+++ EXTRAIT CHOISI +++

En 1936, James Stevens (Anthony Hopkins) est depuis 10 ans « butler » (majordome) au service de Lord Darlington (James Fox). Il commande à des dizaines de cuisiniers, serveurs, femmes de chambre. Il a une haute idée du service : celui-ci doit être impeccable, la distance entre les verres à vin et le bord de table millimétrée.
L’excellence dans le service est d’autant plus requise que le château de Darlington accueille des réunions de la plus haute importance. Lord Darlington est un ardent partisan d’une entente entre la Grande-Bretagne et l’Allemagne nazie. Il organise en particulier une conférence internationale célébrant le désir de paix du Führer ; le représentant français (Michael Lonsdale) est d’autant moins combatif que son mal de pieds occupe l’essentiel de sa conscience ; le délégué américain, Jack Lewis (Chrisopher Reeds) est le seul à résister.

+++ EXTRAITS D'ENREGISTREMENTS +++

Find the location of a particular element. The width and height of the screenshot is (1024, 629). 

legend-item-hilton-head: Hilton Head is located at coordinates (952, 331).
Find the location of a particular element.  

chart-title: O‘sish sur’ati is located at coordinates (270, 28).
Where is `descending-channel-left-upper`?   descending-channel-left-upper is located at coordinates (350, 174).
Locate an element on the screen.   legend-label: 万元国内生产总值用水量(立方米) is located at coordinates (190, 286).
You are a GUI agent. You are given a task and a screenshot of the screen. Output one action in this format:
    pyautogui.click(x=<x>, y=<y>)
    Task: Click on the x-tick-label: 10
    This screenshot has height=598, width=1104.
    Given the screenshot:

+++
+++ EXTRAITS D'ENREGISTREMENTS +++

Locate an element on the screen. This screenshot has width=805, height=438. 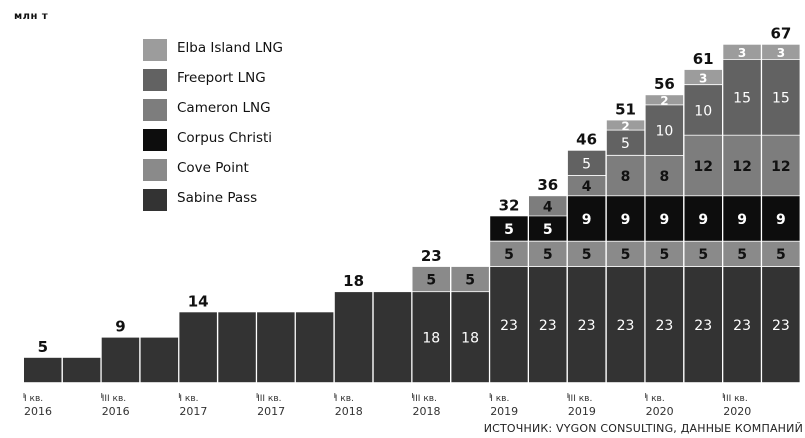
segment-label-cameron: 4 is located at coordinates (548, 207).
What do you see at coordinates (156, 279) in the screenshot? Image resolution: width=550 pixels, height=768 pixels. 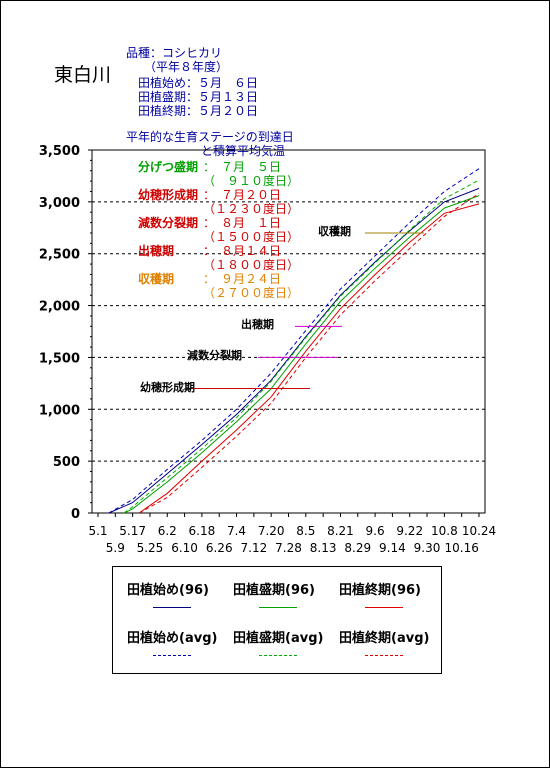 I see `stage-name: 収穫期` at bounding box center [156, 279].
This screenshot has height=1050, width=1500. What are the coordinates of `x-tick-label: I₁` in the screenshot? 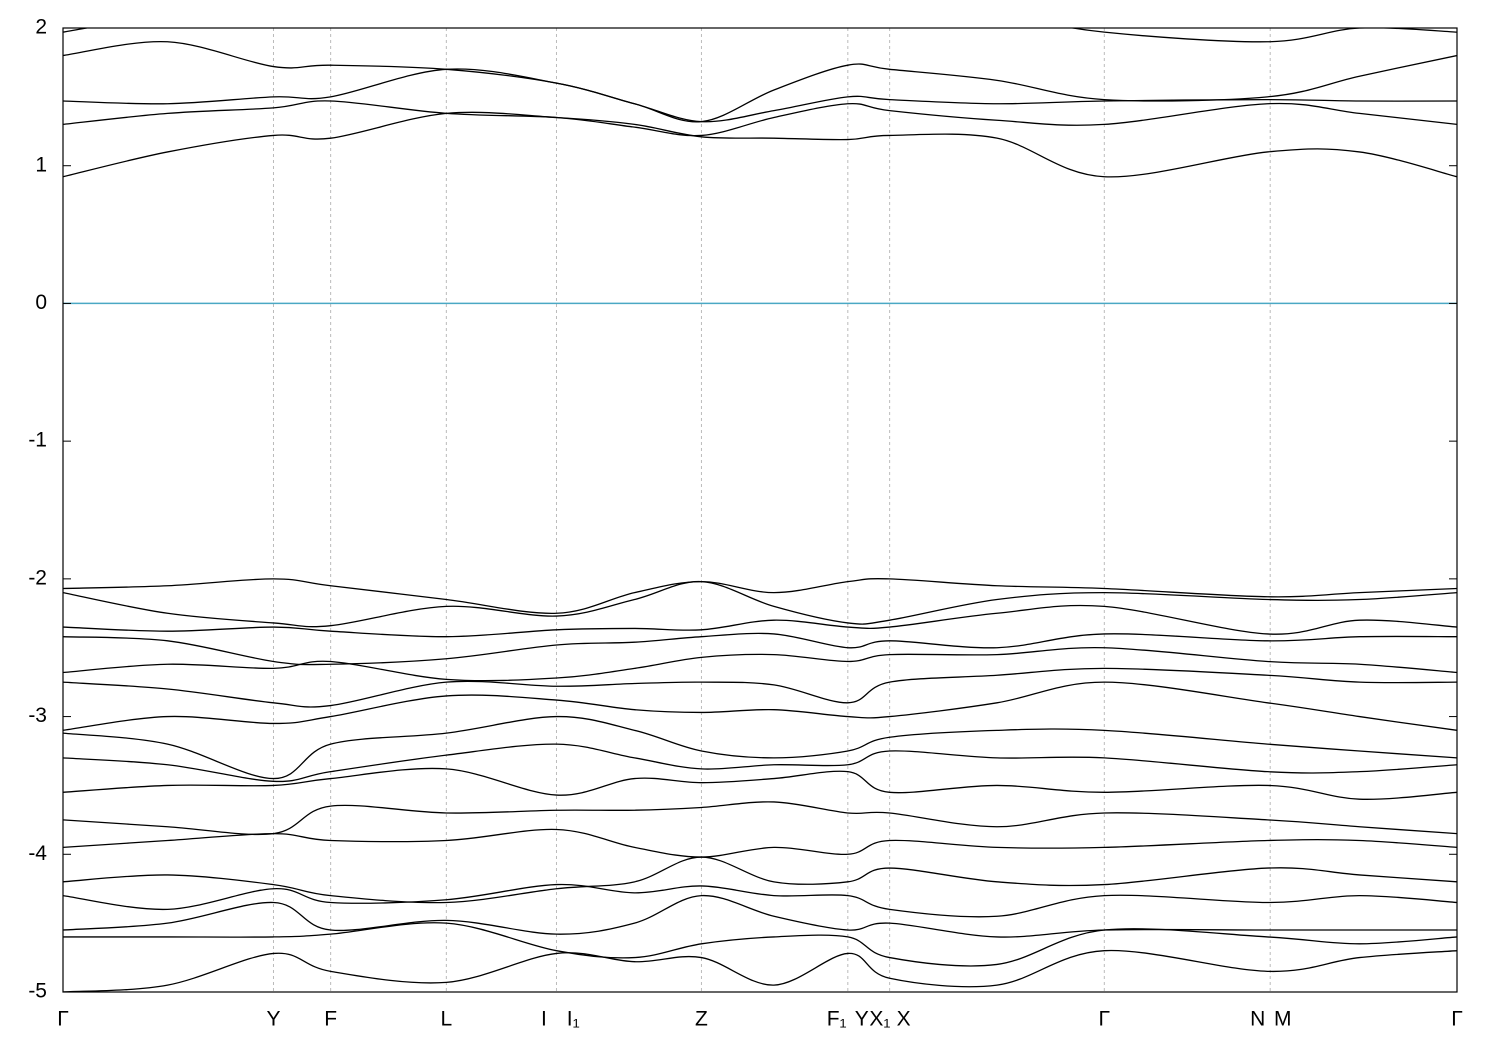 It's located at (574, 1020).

+++
+++ EXTRAITS D'ENREGISTREMENTS +++

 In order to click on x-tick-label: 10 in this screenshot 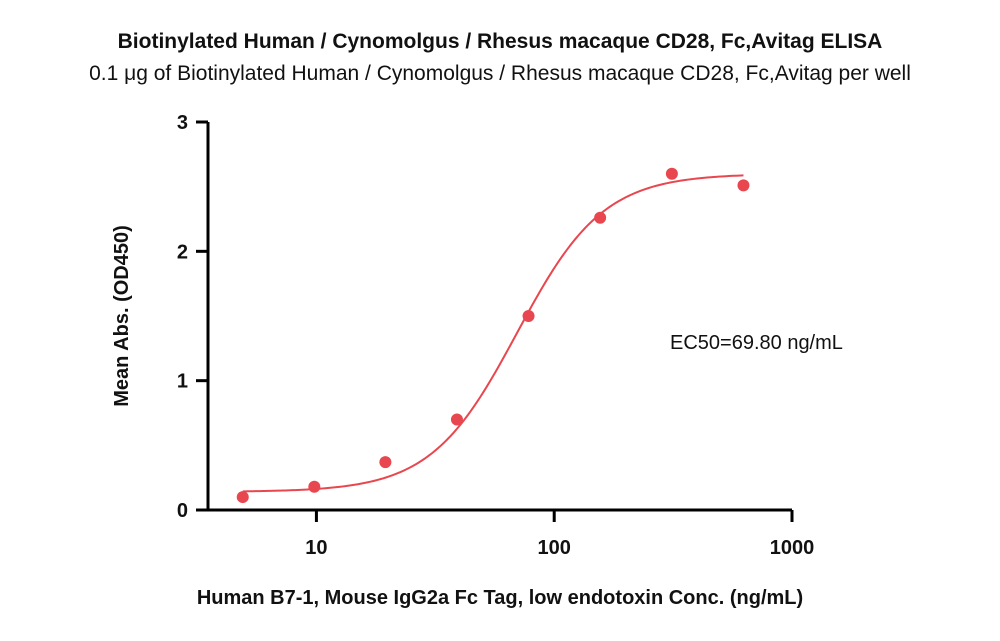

+++

TRAVAIL À FAIRE:
a: Résumez l'extrait en deux phrases.
b: Selon l'extrait, qu'est-ce qui occupe l'essentiel de la conscience du représentant français ?
c: Transcrivez tout le passage de l'extrait, depuis « En 1936, James » jusqu'à « seul à résister. ».
Les enregistrements n'ont aucun lien avec l'extrait.

RÉPONSES ATTENDUES:
a: En 1936, James Stevens est depuis dix ans majordome au service de Lord Darlington et exige un service impeccable, jusqu'à mesurer au millimètre la distance entre les verres à vin et le bord de table. Ardent partisan d'une entente entre la Grande-Bretagne et l'Allemagne nazie, Lord Darlington organise au château une conférence internationale célébrant le désir de paix du Führer, où seul le délégué américain Jack Lewis résiste.

b: Son mal de pieds.

c:
En 1936, James Stevens (Anthony Hopkins) est depuis 10 ans « butler » (majordome) au service de Lord Darlington (James Fox). Il commande à des dizaines de cuisiniers, serveurs, femmes de chambre. Il a une haute idée du service : celui-ci doit être impeccable, la distance entre les verres à vin et le bord de table millimétrée.
L’excellence dans le service est d’autant plus requise que le château de Darlington accueille des réunions de la plus haute importance. Lord Darlington est un ardent partisan d’une entente entre la Grande-Bretagne et l’Allemagne nazie. Il organise en particulier une conférence internationale célébrant le désir de paix du Führer ; le représentant français (Michael Lonsdale) est d’autant moins combatif que son mal de pieds occupe l’essentiel de sa conscience ; le délégué américain, Jack Lewis (Chrisopher Reeds) est le seul à résister.